Mrs. Clinton did not bother mentioning how her daughter Chelsea managed to snag a choice, six-figure consulting gig with a high-priced firm immediately after graduating from Oxford in 2003. Unfortunately, not every kid’s parents are President and U.S. Senator. Hillary blamed cable TV, the Internet, cellphones and iPods for instilling a culture that "really argues against hard work. It’s a culture that has a premium on instant gratification."
However, it was these same type of innovations which led to the dot.com boom which enabled her husband to claim credit for a soaring economy. And many of today’s shiftless kids probably have older siblings who made a boatload of easy cash working in the tech sector in the late ’90s, so who can blame them for wanting the same deal?

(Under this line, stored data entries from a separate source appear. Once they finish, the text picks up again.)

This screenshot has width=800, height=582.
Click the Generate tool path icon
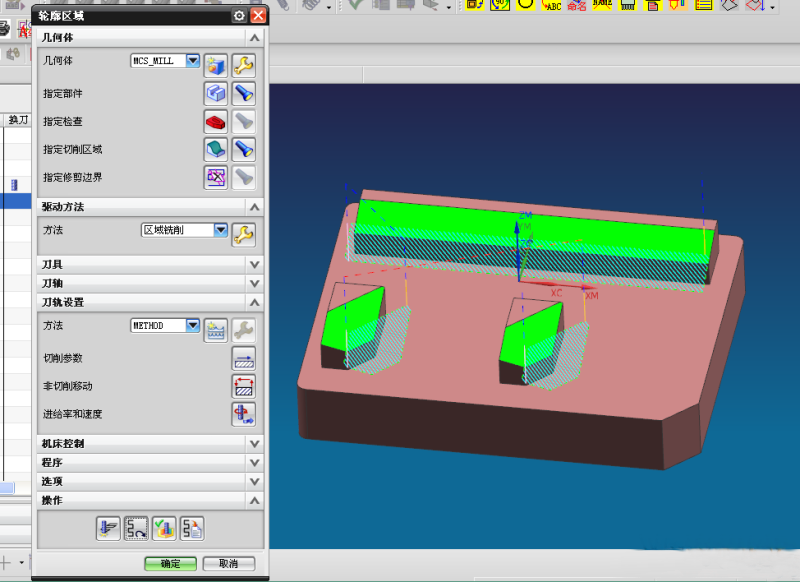pyautogui.click(x=108, y=528)
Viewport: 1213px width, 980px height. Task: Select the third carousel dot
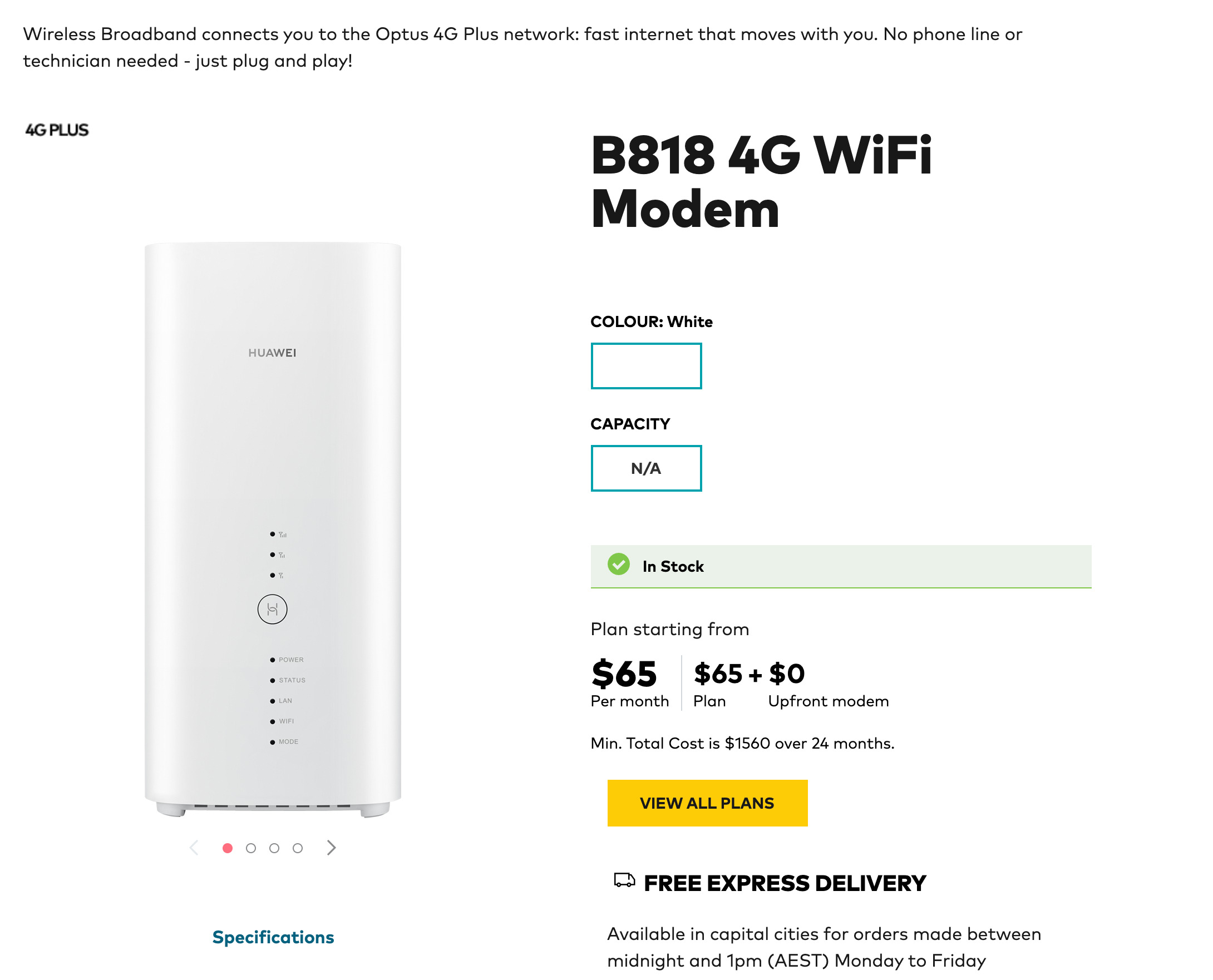pos(274,849)
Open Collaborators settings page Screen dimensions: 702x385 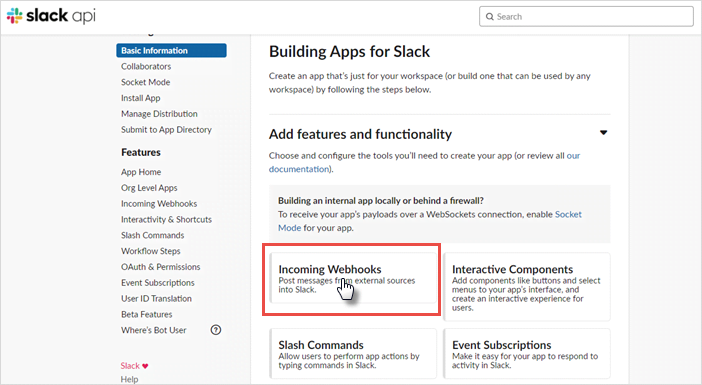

The New York Post noted that although her "get-tough talk chastising a generation of spoiled brats will likely play well with heartland voters who cherish old-school values," it "may enrage her biggest fans: A recent poll found 62 percent of people 18 to 34 hold a favorable opinion of Clinton, highest of any age group."
In closing, Hillary reverted back to her Nazi-Nanny days and urged parents and teachers to build a better work ethic in these young punks: "We have to re-exert adult authority over the educational enterprise. We need to start early," she said. Who knows what sort of government programs she has in mind to accomplish this. If and when Mommy and Daddy Clinton get to the White House, America’s children will be cared for to death. They won’t be able to eat any junk food or play any violent video games, and then Hillary will nag them until they get a decent job.